*** Opening of Provided entries ***

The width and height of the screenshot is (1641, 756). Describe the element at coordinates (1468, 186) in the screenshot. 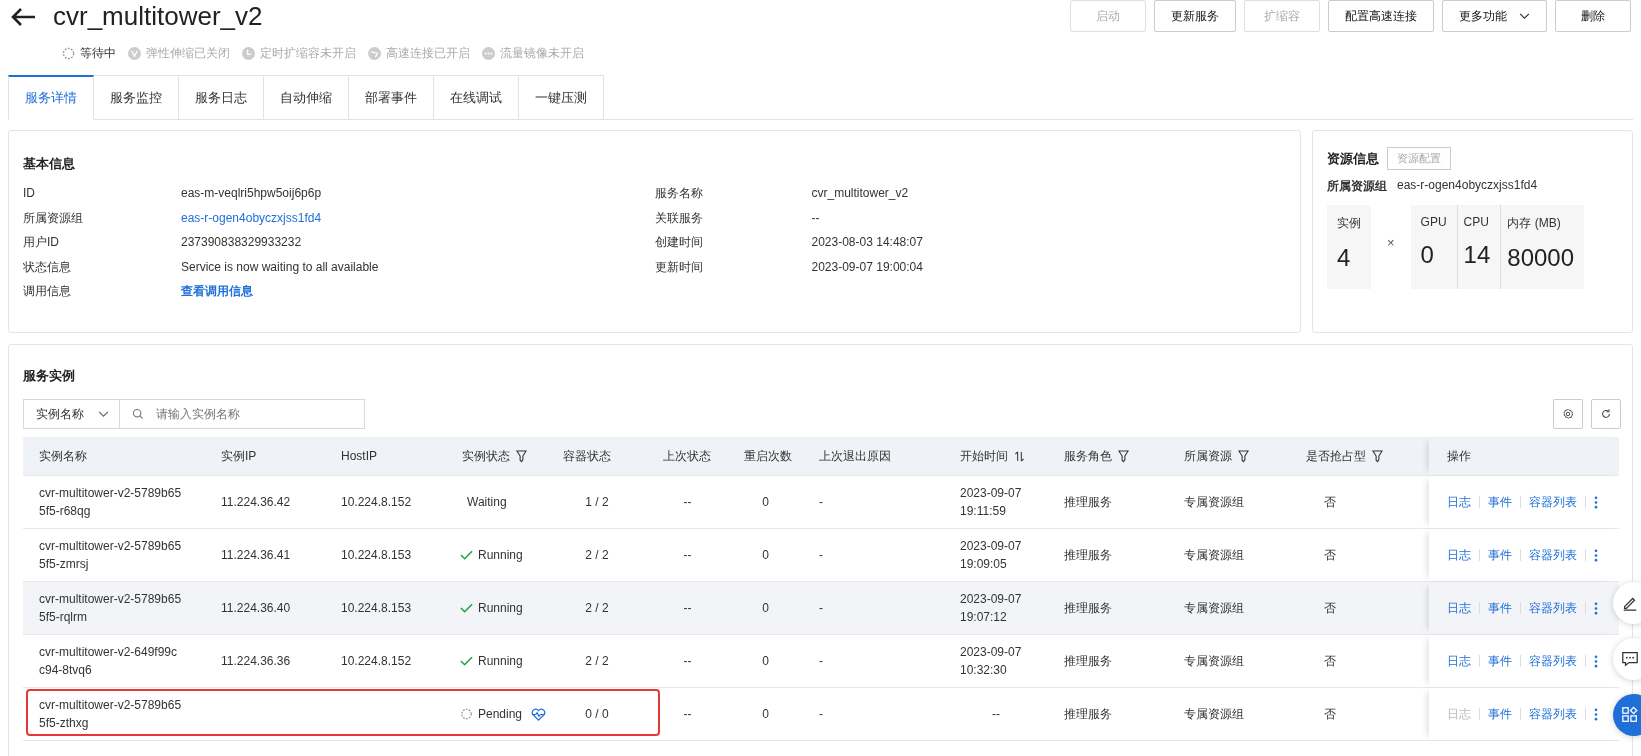

I see `resource-group-value: eas-r-ogen4obyczxjss1fd4` at that location.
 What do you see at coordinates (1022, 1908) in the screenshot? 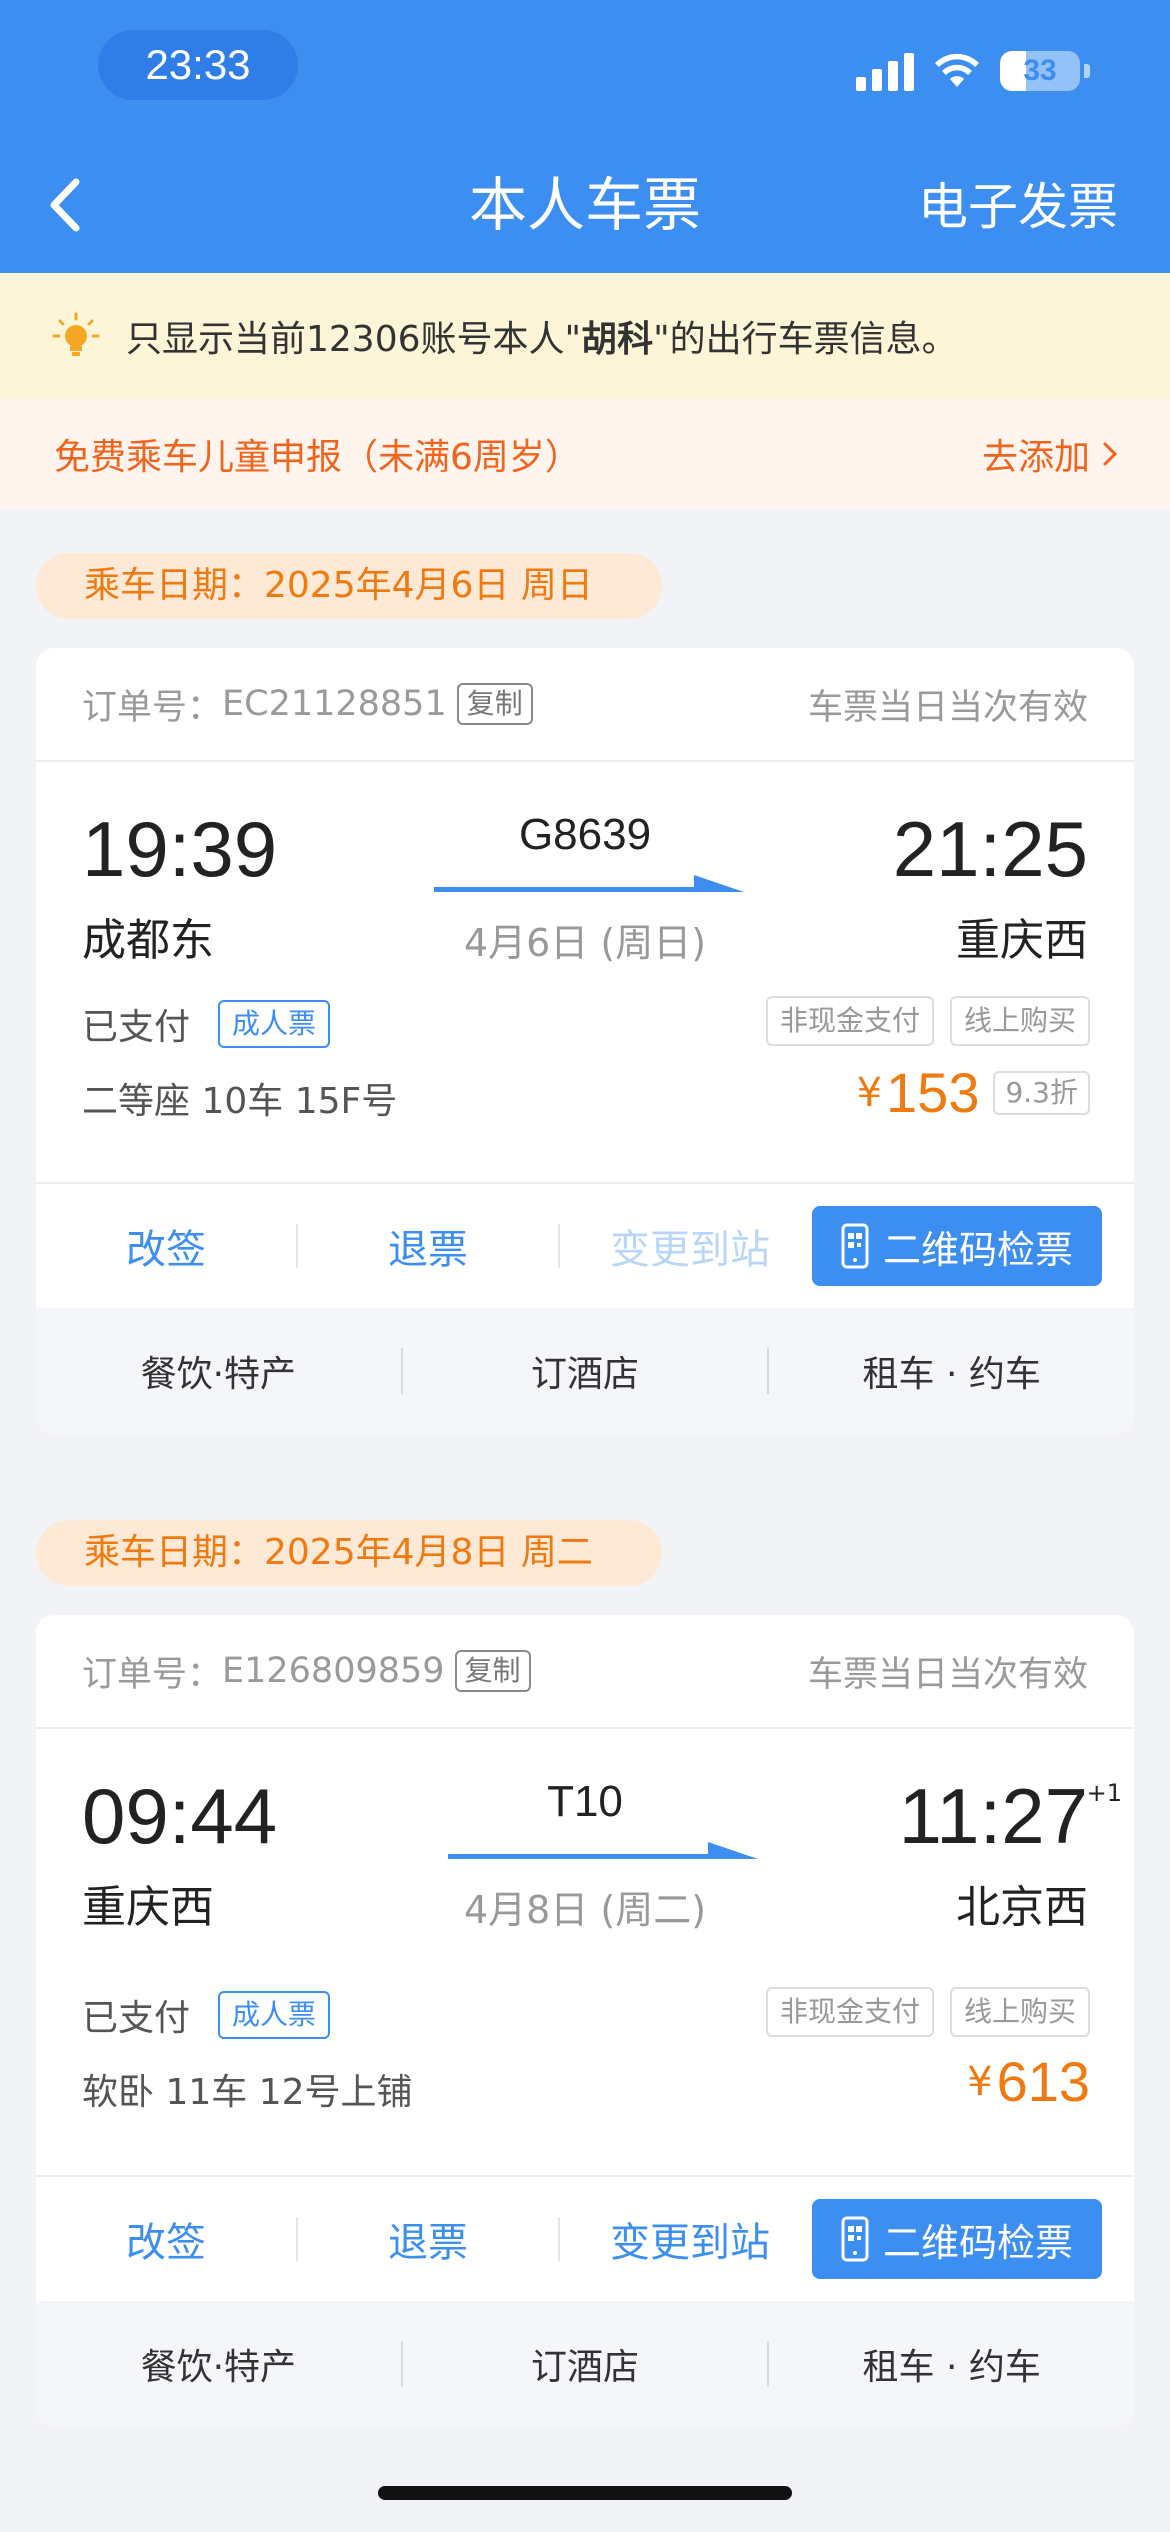
I see `arrival-station: 北京西` at bounding box center [1022, 1908].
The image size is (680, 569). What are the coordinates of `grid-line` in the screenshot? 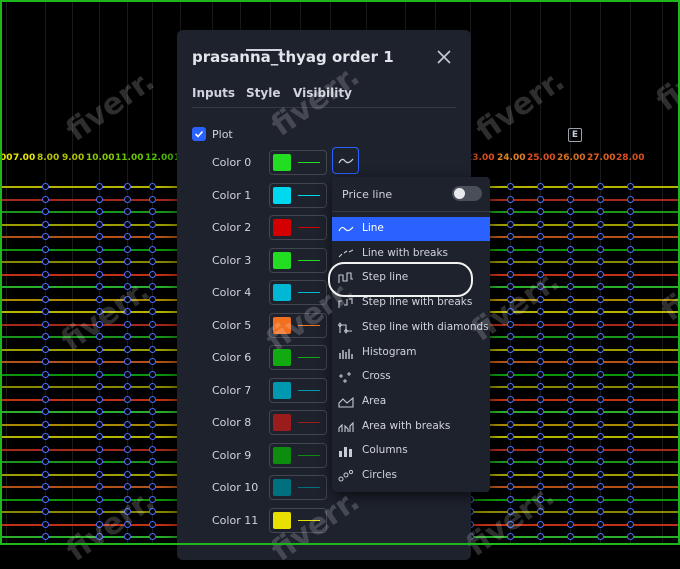 It's located at (6, 272).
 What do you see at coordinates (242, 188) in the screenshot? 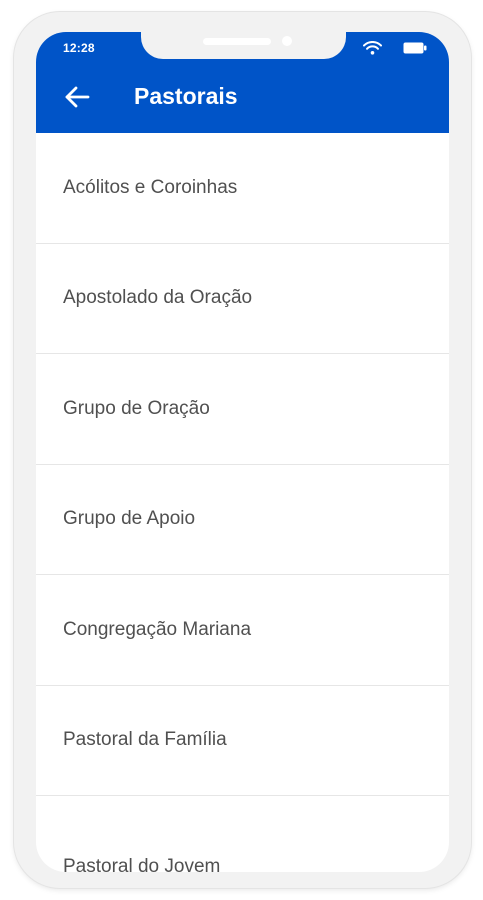
I see `list-item: Acólitos e Coroinhas` at bounding box center [242, 188].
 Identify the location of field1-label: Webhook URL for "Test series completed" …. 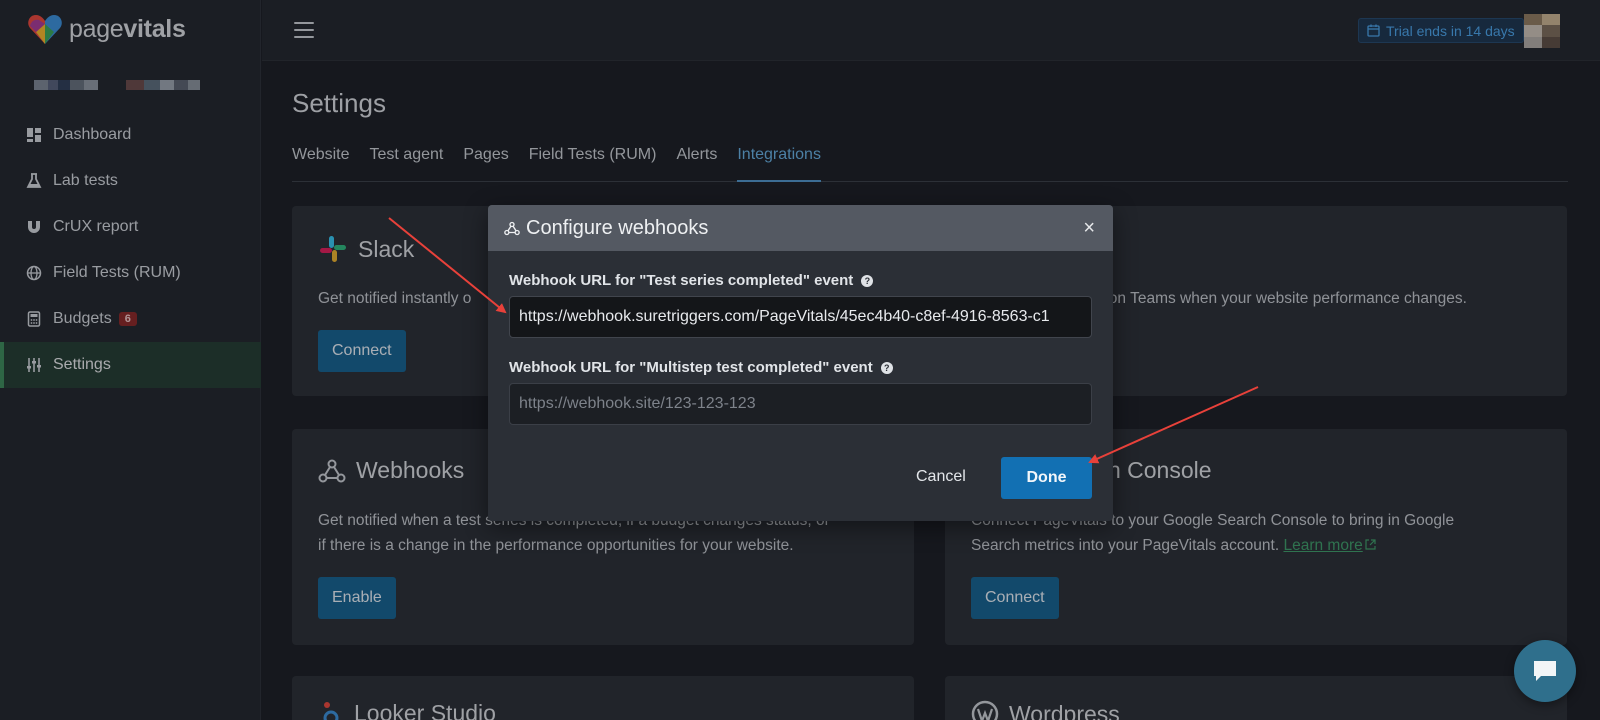
(682, 280).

*** Close of Provided entries ***

→ **Directive**:
Express the records as a Markdown table with the columns Row and Line. Start at the beginning of the records and go on through the line containing "at that location.", leaving out blank lines and the pictures.

→ **Exercise result**:
| Row | Line |
|---|---|
| 1 | The width and height of the screenshot is (1641, 756). Describe the element at coordinates (1468, 186) in the screenshot.  |
| 2 | I see `resource-group-value: eas-r-ogen4obyczxjss1fd4` at that location. |